Top of GIVEN RECORDS

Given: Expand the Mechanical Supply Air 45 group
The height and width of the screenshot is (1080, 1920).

Bottom of GIVEN RECORDS
Top of GIVEN RECORDS

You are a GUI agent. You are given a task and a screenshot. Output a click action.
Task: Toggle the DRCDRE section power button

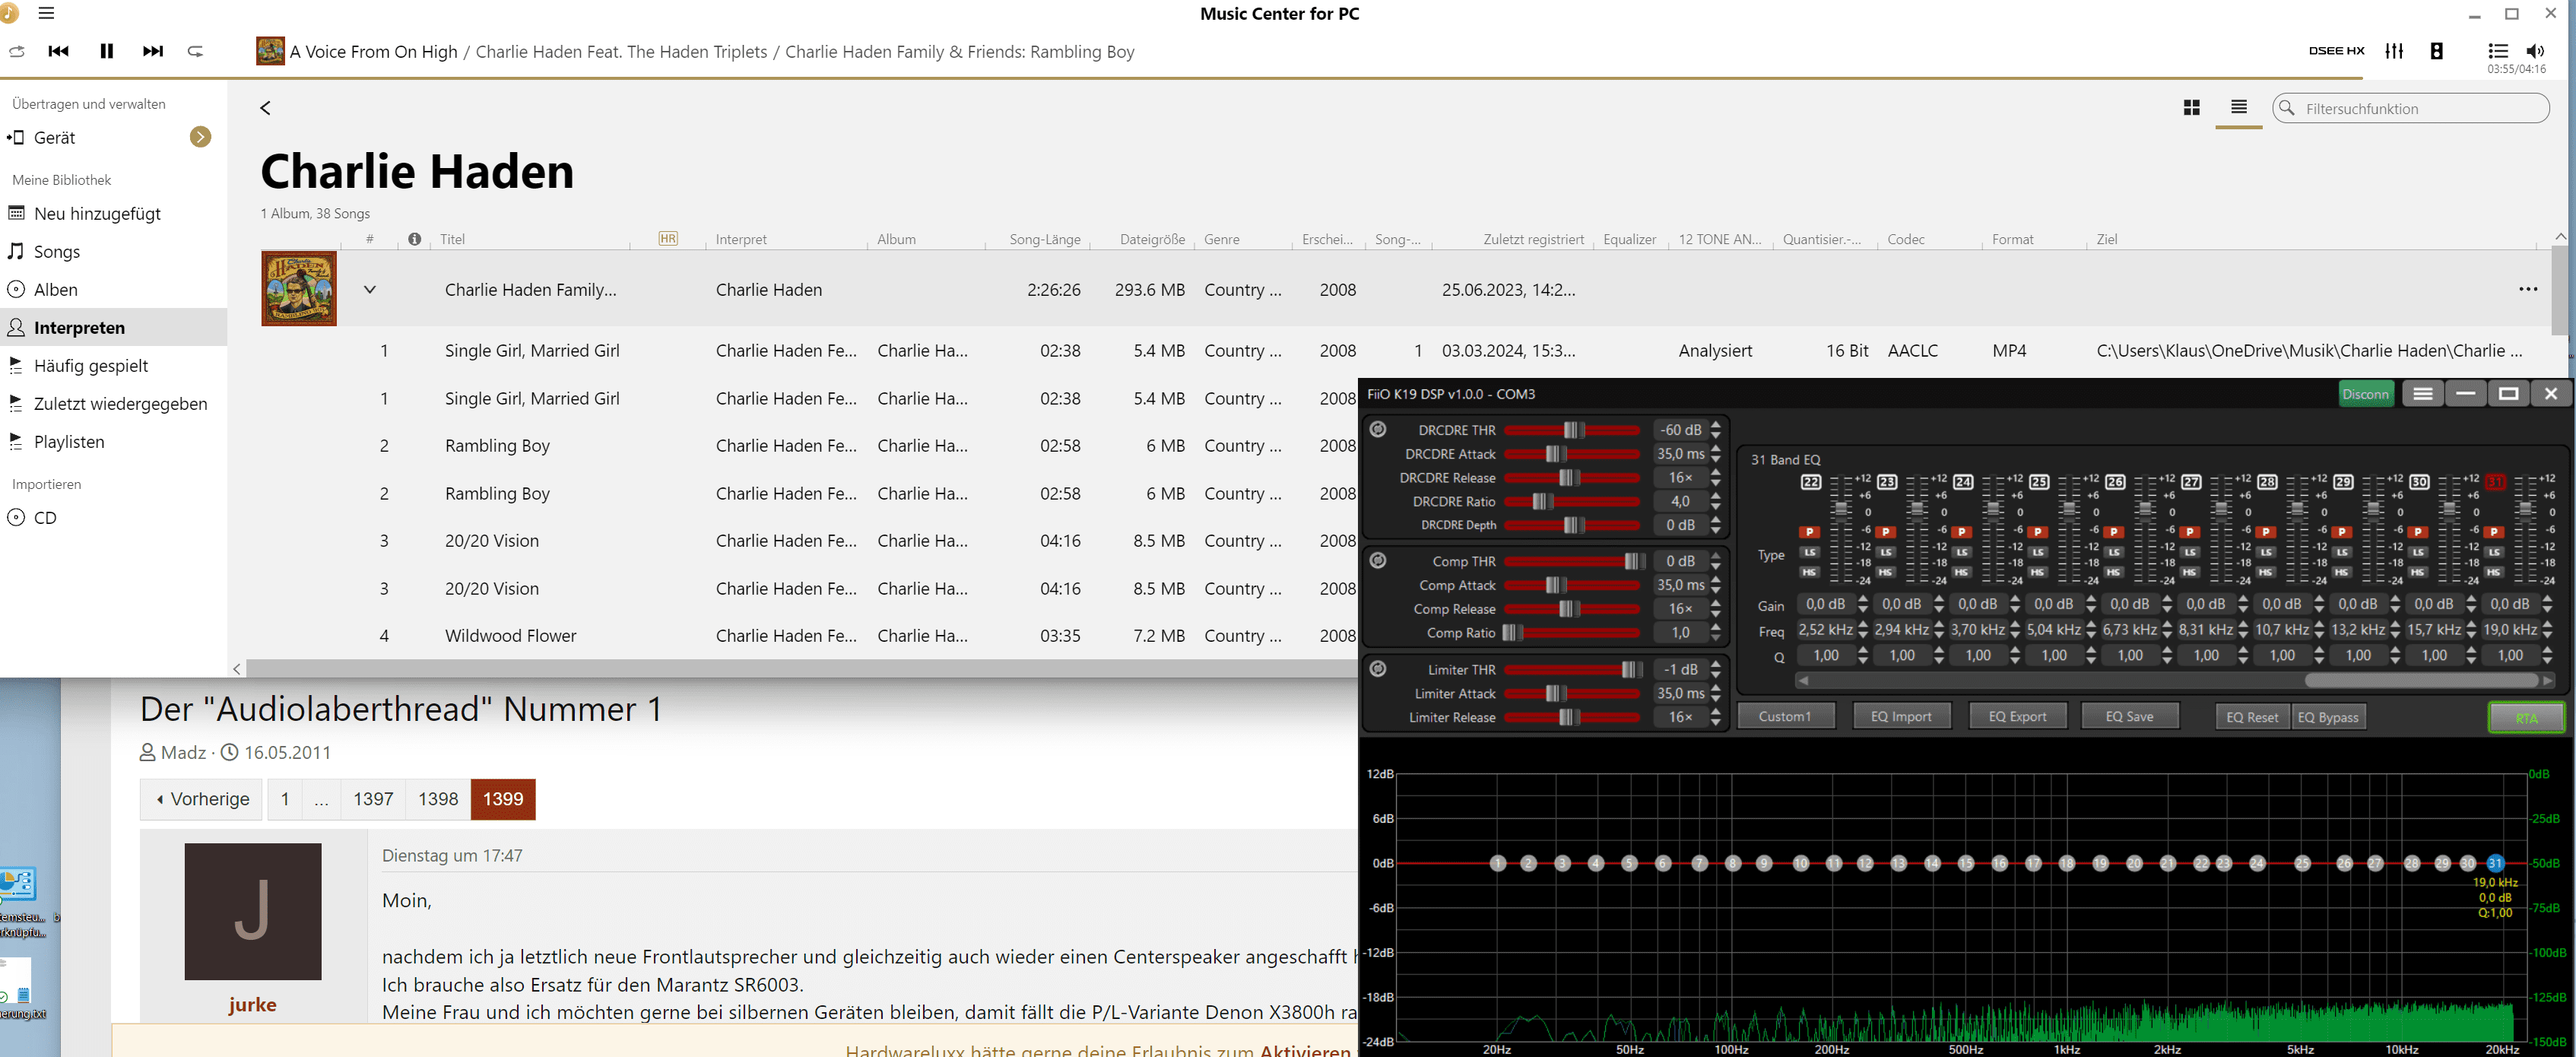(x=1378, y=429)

Bottom of GIVEN RECORDS
Top of GIVEN RECORDS

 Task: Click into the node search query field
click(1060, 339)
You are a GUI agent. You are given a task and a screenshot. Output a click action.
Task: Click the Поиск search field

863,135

Bottom of GIVEN RECORDS

Reproduce, word for word and in full, only the lines above that start at the line with "Given: Expand the" and run through the line with "The height and", both ends included.

Given: Expand the Mechanical Supply Air 45 group
The height and width of the screenshot is (1080, 1920).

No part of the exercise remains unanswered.